The OIG did not overlook or ignore the fact that IPD provided other services to
Fontbonne University under the terms of the agreement. In our draft audit report, we
acknowledged that IPD provided additional services, such as accounting. Since it was
not within the scope of our audit, we did not determine the extent of additional services
under the agreement that were actually provided by IPD at the request of Fontbonne and
at IPD’s cost. We did verify that the revenue to IPD was generated only by the success in
securing enrollments for which IPD was performing recruiting services. This constitutes
the statutory violation of providing a commission, bonus, or other incentive payment
based directly or indirectly on the success in securing enrollment.

While we recognize that IPD logically had to incur expenses to provide the program
accounting services, and any additional services that may have been provided by IPD,
these expenses are not relevant in determining whether the structure of the revenue
allocation is a violation of the HEA. No compensation was to be provided to IPD unless
IPD was successful in recruiting and securing student enrollment. The agreement also
included a minimum enrollment guarantee that, if not achieved, would result in a
reduction in revenue to be allocated to IPD, despite other services that might have been
provided. This further emphasizes that the revenue stream is completely generated by,
and dependent on, student enrollment.

········

Short task => Please repeat the audit passage word for word, beginning at the words "The OIG did" and stopping after the words "in securing enrollment.".

Given material =>
········

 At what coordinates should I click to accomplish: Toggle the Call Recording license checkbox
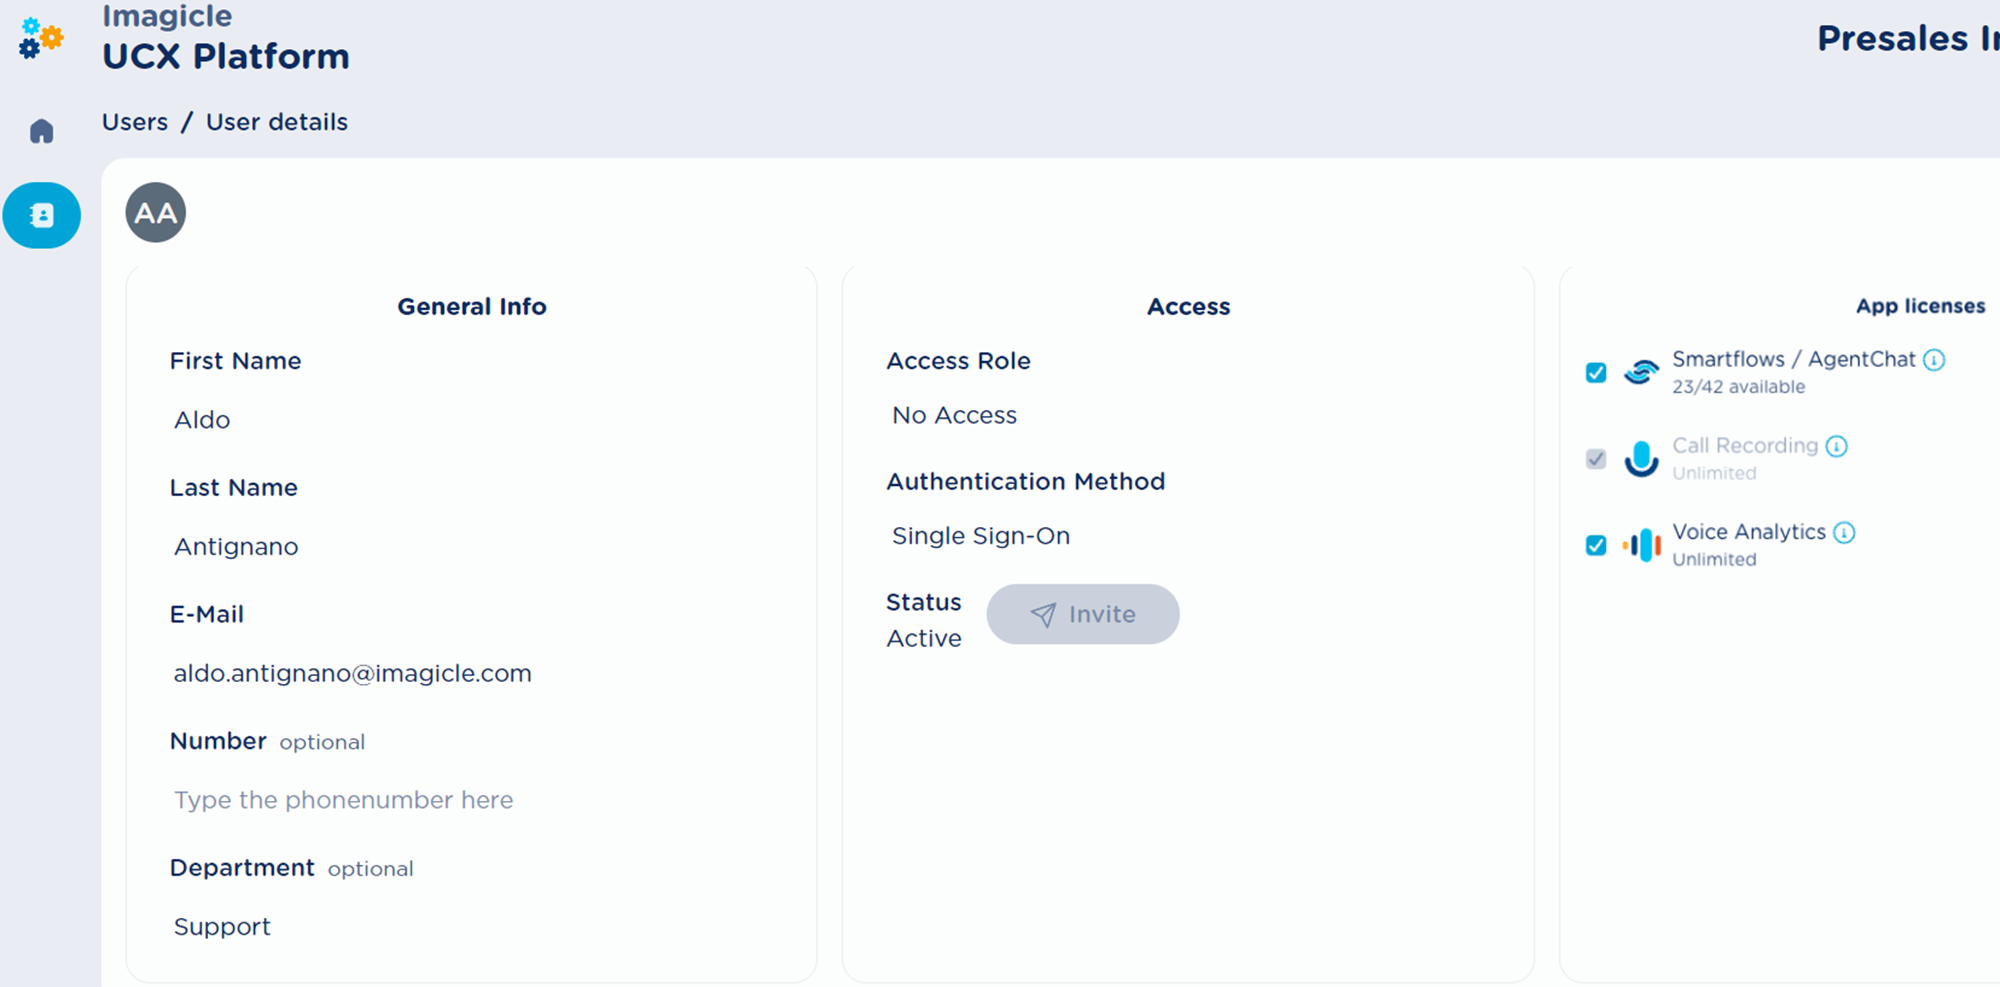[x=1596, y=459]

········

Worked answer =>
The OIG did not overlook or ignore the fact that IPD provided other services to
Fontbonne University under the terms of the agreement. In our draft audit report, we
acknowledged that IPD provided additional services, such as accounting. Since it was
not within the scope of our audit, we did not determine the extent of additional services
under the agreement that were actually provided by IPD at the request of Fontbonne and
at IPD’s cost. We did verify that the revenue to IPD was generated only by the success in
securing enrollments for which IPD was performing recruiting services. This constitutes
the statutory violation of providing a commission, bonus, or other incentive payment
based directly or indirectly on the success in securing enrollment.